Task prompt: Extend the piece about the American Academy of Pediatrics backing same-sex marriage for the good of children, starting right after its last paragraph.

Text excerpt:
Having married parents is good for children. That’s why the American Academy of Pediatrics (AAP) thinks that same-sex couples should be able to marry.
In a policy statement, that’s exactly what they said. It’s going to put the AAP in the middle of controversy–but it was the right thing to do for children.
There are currently almost 2 million children being raised by gay and lesbian parents in the United States. And you know what? They are fine. There is simply no evidence to suggest that it’s bad for children in any way to be raised by same-sex couples. They don’t have more emotional or social or any other problems than other children. For many of these couples, parenthood is something that they have chosen very deliberately and do with real commitment–and that is exactly what children need.
Whatever anyone’s beliefs are about parenting and same-sex marriage, we need to pay attention to the research. And research shows that what makes a difference in the well-being of children is the quality of the relationship they have with their parents, the quality of the relationship between their parents (or the significant adults in their lives) and the availability of resources, both social and economic.

Excerpted records:
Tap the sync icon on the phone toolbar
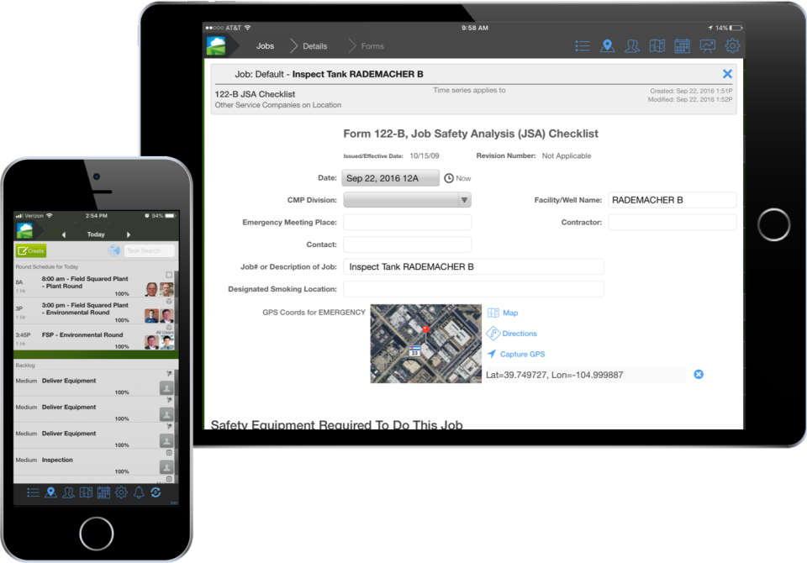807x563 pixels. [x=156, y=493]
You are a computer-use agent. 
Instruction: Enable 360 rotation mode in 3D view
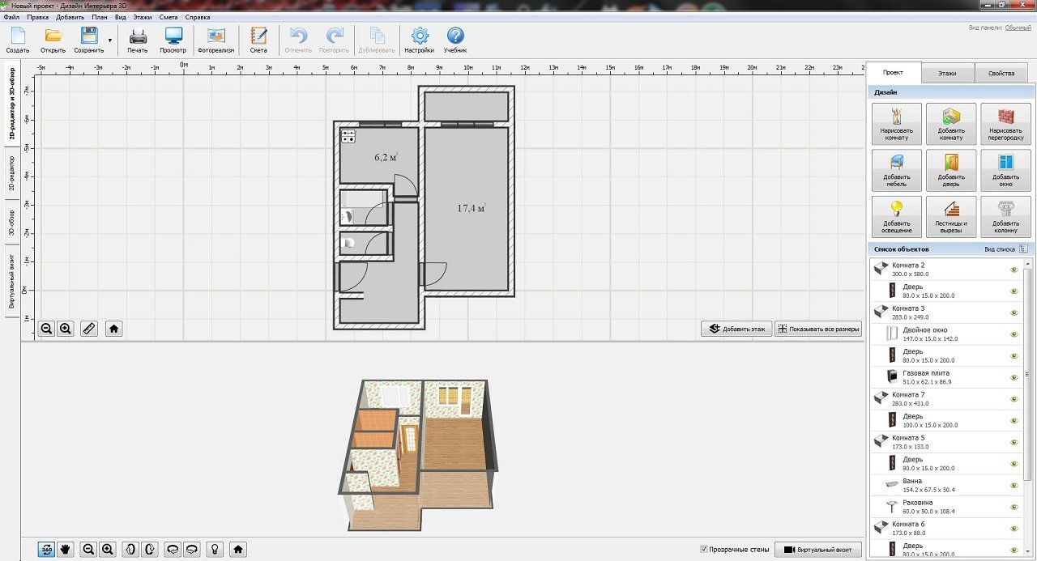coord(47,549)
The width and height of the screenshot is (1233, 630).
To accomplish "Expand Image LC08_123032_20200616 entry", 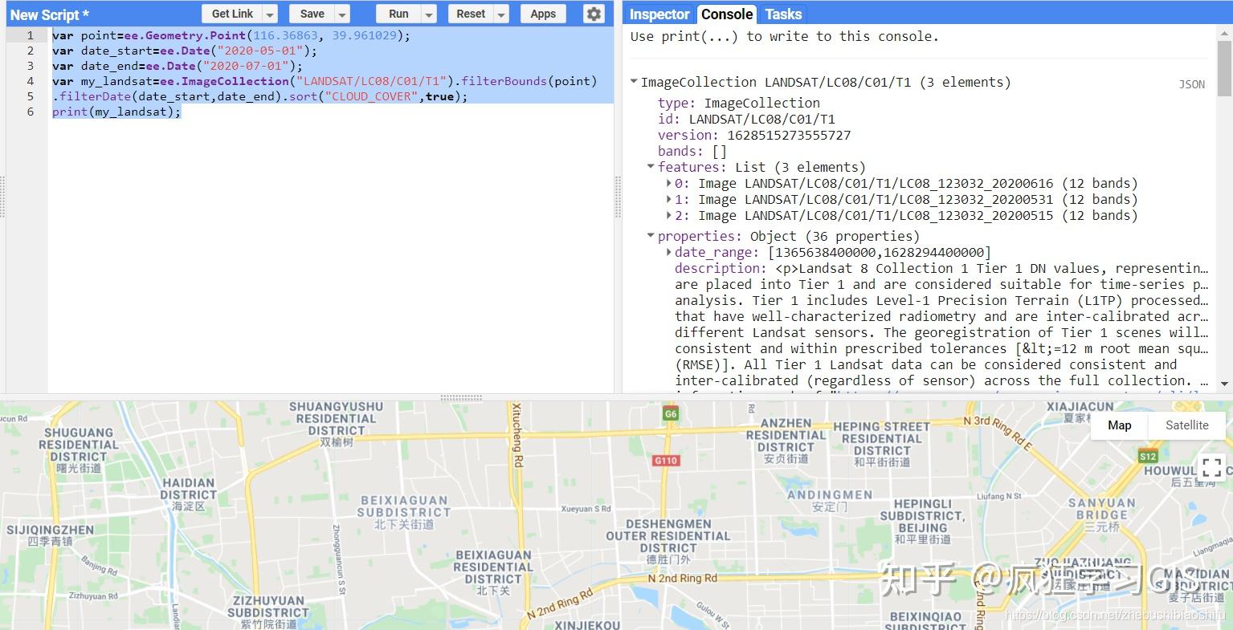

Result of this exercise:
That’s what matters, according to study after study. The sexual orientation of the parents just doesn’t.
And here’s the thing: marriage makes all of that more likely. As the policy statement says, marriage strengthens relationships and families. It brings 2 extended families together. Married couples have more financial and social resources. Married people tend to be healthier both physically and emotionally and less likely to do risky things. And marriage brings legal rights and responsibilities that are important–sometimes crucial, such as the right to make medical decisions.
This is about families. All children deserve to be raised in a secure, stable family that can give them the love, nurturing and resources they need. Marriage–not civil union or something else shy of marriage–helps give children all those things. Marriage supports families.
The AAP is hardly a hotbed of liberals. It is a huge organization with people from all sorts of different personal and political backgrounds. They don’t make policy statements unless they are absolutely sure that the scientific evidence supports them–and they only make policy statements that they think are really important for the health and well-being of children.
This is really important. It’s important for the 2 million children being raised by gay and lesbian parents. It’s important for the thousands of children in foster care who need loving families. It’s important for us as a society to do everything we can to support families–not just some families, the ones that look like us or that we agree with, but all families.
Because our children live in all sorts of families. And our children are our future.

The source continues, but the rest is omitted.